When Fay finally stopped McIntosh lay in the dirt looking up at the sky. His face was void of all emotion, resigned to his fate. He had somehow climbed inside himself to a safer place where nothing was real. But when his host spoke to him and he didn’t respond Joseph Fay exploded with a fury of contempt that shattered any illusions of caring.
“Okay! Okay, Eli! Okay! You want to play it this way!? Okay! Watch now and see where that gets you! Watch!”
But McIntosh continued to stare at the sky. He didn’t even flinch when Fay stomped back into the house and stomped back out again a moment later. He didn’t avert his gaze when Fay hunkered down next to him and rummaged around his legs. He didn’t look at Fay when he heard a match being struck and he didn’t look when soon thereafter when he felt heat on his skin. Nor did he look away from the sky when the heat of the flames travelled through the metal sticking out of his legs and made its way into his bones. This was a slow pain.

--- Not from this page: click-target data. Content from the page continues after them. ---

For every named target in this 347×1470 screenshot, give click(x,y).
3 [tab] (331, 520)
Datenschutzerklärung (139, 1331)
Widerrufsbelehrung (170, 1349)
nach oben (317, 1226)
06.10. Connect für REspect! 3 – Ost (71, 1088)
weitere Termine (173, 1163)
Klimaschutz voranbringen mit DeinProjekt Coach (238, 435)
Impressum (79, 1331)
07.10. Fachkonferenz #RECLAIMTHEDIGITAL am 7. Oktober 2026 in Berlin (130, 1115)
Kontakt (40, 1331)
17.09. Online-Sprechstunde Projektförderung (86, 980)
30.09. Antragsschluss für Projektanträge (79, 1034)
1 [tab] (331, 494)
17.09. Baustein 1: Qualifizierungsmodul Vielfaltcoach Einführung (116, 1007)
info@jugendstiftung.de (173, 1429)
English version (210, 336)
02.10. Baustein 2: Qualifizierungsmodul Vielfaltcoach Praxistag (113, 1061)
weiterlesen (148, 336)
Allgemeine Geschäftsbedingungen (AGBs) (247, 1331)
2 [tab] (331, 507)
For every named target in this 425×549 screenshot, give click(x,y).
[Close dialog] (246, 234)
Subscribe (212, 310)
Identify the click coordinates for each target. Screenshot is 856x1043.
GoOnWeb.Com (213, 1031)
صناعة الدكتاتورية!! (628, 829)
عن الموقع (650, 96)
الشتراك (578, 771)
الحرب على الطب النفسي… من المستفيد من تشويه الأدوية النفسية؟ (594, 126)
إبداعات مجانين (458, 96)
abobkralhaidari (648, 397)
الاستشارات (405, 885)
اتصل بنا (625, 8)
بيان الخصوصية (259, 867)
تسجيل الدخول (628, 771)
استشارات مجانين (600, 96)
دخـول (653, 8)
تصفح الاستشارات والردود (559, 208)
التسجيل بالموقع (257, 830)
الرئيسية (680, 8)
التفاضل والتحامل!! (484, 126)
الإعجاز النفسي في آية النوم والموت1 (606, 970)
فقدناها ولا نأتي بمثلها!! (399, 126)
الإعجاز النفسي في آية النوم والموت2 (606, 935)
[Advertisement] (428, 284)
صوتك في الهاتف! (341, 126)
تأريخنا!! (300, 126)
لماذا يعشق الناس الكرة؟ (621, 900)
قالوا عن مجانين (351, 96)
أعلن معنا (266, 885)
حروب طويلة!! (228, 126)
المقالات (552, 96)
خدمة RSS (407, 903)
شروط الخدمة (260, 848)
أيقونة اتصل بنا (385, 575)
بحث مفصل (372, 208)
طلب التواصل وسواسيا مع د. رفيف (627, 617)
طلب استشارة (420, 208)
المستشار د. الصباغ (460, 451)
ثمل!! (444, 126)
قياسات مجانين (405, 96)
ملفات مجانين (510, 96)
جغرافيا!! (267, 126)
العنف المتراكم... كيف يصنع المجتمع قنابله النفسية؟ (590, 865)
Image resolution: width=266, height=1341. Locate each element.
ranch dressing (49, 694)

It built up from inside but didn’t sear his mind like the clattering of metal on metal had back in the forest. It grew under his skin and moved through his muscles. It became stronger once it had reached as far up his stumps as it could and in minutes the throbbing of each heartbeat brought with it a new and strange pain.
It was as if his stumps had seized up, clasping onto the hot metal imbedded in them as if in fear that they might fall out somehow. And still McIntosh stared at the sky, his mutilated face grimaced and his one eye poured tears down into his ear as lay on his back. Fay poured more whiskey on the fire and stood over McIntosh screeching in his own delirium of hate. He could barely see his guest through his anger. He had only gained absolute domination over him the previous day night and now he was ignoring his host. It was unacceptable. Ola wouldn’t have it. Lina deserved better. He would break him again and again if he had to. It was just all wrong.

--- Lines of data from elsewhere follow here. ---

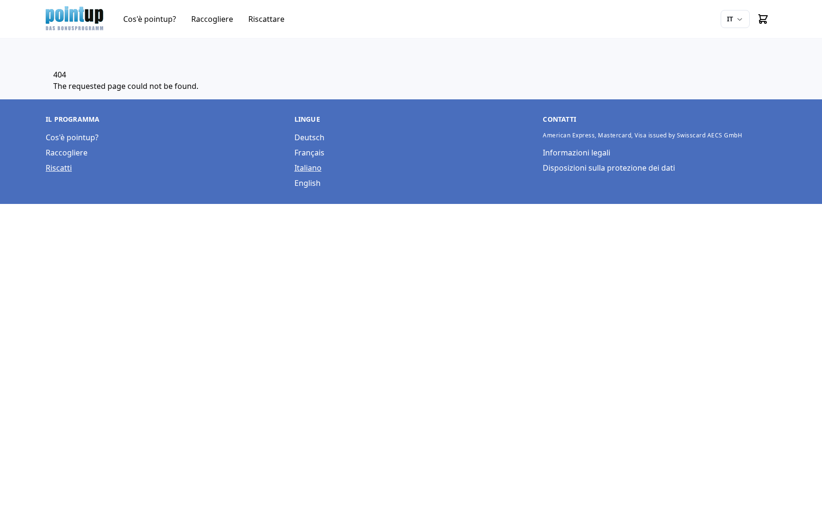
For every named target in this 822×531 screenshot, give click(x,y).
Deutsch (309, 137)
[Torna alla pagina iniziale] (75, 19)
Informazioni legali (576, 152)
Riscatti (59, 168)
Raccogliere (67, 152)
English (307, 183)
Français (309, 152)
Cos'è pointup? (72, 137)
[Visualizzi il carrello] (763, 19)
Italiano (308, 168)
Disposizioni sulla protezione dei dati (609, 168)
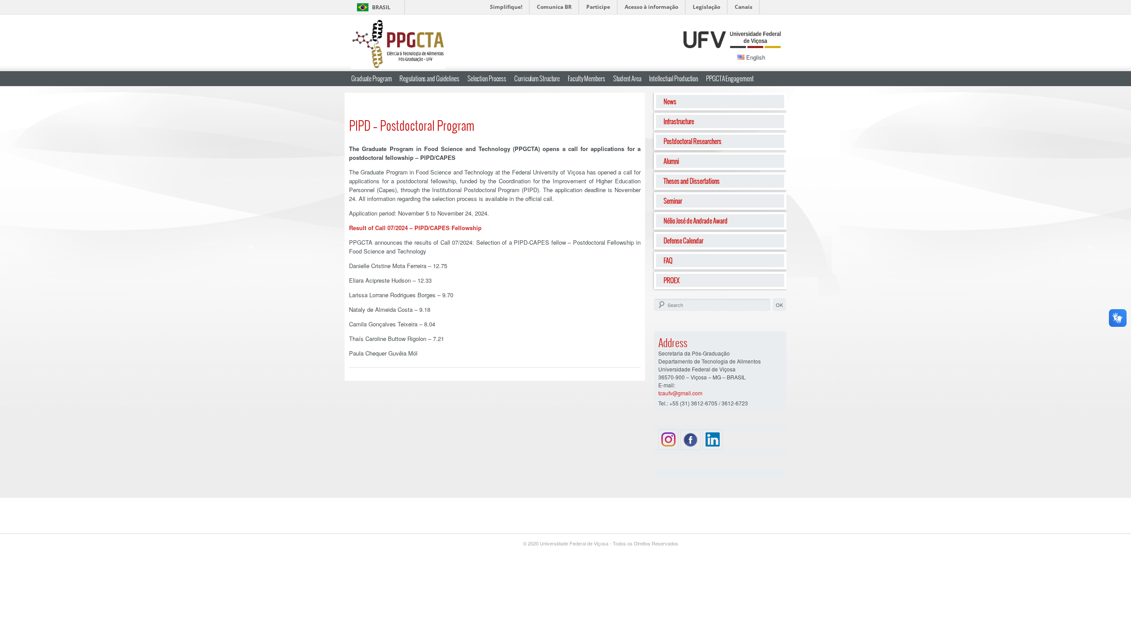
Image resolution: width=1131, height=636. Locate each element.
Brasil (381, 7)
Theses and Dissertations (692, 181)
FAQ (668, 260)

Then Fay fell silence as a twinge crept across McIntosh’s face. He hadn’t meant for his cheek to twitch, it had been involuntary. But to Fay it was a sign of his guest’s suffering and it gave him the hope that he hadn’t lost control of the situation.
“Now. There you go, Eli! You enjoy that. That’s from Lina.”
But McIntosh didn’t hear him. He could feel the sensation of heat in his bones. It seemed as though he was cooking from the inside out. It made him sick to his empty stomach and he wretched as he lay there. Which only encouraged Fay to continue his tirade of abuse, despite it falling on deaf ears. Soon enough McIntosh passed out and started to choke. Fay had to concede to necessity and rolled his guest onto his side and slapped his back until the colour returned to his face and he started breathing again. He hated it every time he saved McIntosh’s life, even though he knew it was a means to an end he wanted to kill him every minute of every day. But in that moment, as the danger to his guest’s life balanced in his hands once more, Joseph Fay had an idea.